Когда Валерий Флакк описывает крылатые перуны на щитах римских солдат —
Nec primus radios, miles Romane, corusci
Fulminis et rutilas scutis diffuderis alas,
описание, естественно, становится более понятным для меня при виде изображения такого щита на античном памятнике. Возможно, что старые оружейники изображали Марса на шлемах и щитах в той же парящей позе, в какой Аддисон думал, что видел его с Реей на античной монете, и что Ювенал имел в виду такой шлем или щит в том своем намеке, который до Аддисона был загадкой для всех комментаторов.
Отрывок у Овидия, где утомленный Кефал призывает Ауру, охлаждающий зефир —
“Aura ... venias ...
Meque juves, intresque sinus, gratissima, nostros,”
и его Прокрида принимает эту Ауру за имя соперницы, — этот отрывок, признаюсь, кажется мне более естественным, когда я вижу, что древние в своих произведениях искусства олицетворяли легкие дуновения и под именем Аур почитали неких женских сильфид.
Я признаю, что когда Ювенал сравнивает праздного патриция с гермой, мы вряд ли уловили бы смысл сравнения, если бы не видели такую колонну и не знали, что это плохо обтесанный столб, несущий голову или, в крайнем случае, торс бога и, из-за отсутствия рук и ног, внушающий идею бездеятельности.
Иллюстрации такого рода не следует презирать, хотя они не всегда необходимы и не всегда убедительны. Либо поэт рассматривал произведение искусства не как копию, а как независимый оригинал, либо и художник, и поэт воплощали определенные принятые идеи. Их изображения неизбежно имели бы много точек сходства, которые служат столькими же доказательствами универсальности идей.

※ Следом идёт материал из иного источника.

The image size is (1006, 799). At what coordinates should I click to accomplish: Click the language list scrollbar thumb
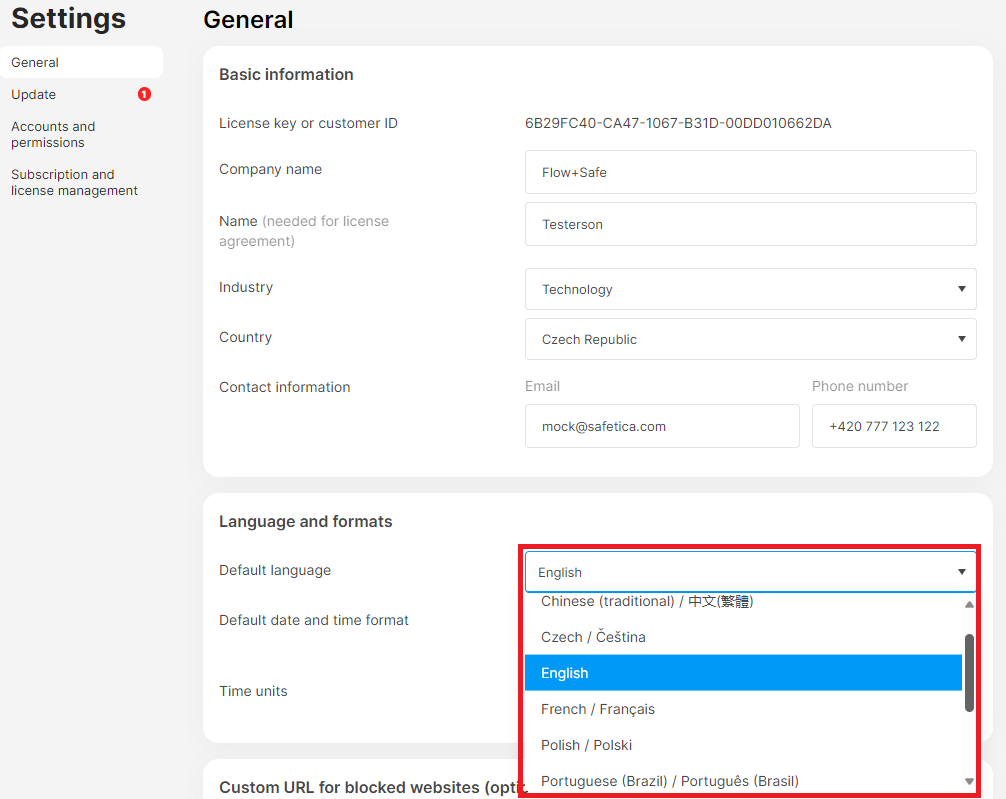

Но когда Тибулл описывает Аполлона, как он явился ему во сне, — прекраснейшего из юношей, его виски увенчаны целомудренным лавром, сирийские ароматы исходят от его золотых волос, падающих волнами на его длинную шею, все его тело такое розовое и белое, как щека невесты, когда ее ведут к жениху, — зачем нужно было заимствовать эти черты из знаменитых старых картин? «Nova nupta verecundia notabilis» Эхиона могла быть в Риме и быть скопирована тысячи раз: доказывало ли это, что само девичье целомудрие исчезло из мира? Раз художник увидел это, неужели ни один поэт не должен был увидеть это иначе, как в имитации художника? Или когда другой поэт говорит о Вулкане как об утомленном и его лицо покрасневшим от кузницы, нужна ли была ему картина, чтобы научить его, что труд утомляет, а жар краснит? Или когда Лукреций описывает смену времен года и представляет их перед нами в порядке природы, со всей их чередой воздействий на землю и воздух, был ли Лукреций существом одного дня? прожил ли он ни одного целого года и не видел ли его перемен, чтобы ему непременно нужно было взять свое описание из процессии статуй, представляющих времена года? Нужно ли было ему учиться у статуй старому поэтическому приему превращения таких абстракций в реальных существ? Или «pontem indignatus Araxes» Вергилия, эта восхитительная поэтическая картина реки, выходящей из берегов и разрушающей мост, который ее перекрывает, — не разрушаем ли мы всю ее красоту, делая ее просто отсылкой к какому-то произведению искусства, в котором речной бог был изображен как действительно разрушающий мост? Что нам нужно от таких иллюстраций, которые изгоняют поэта из его собственных яснейших строк, чтобы дать нам вместо него отражение фантазии какого-то художника?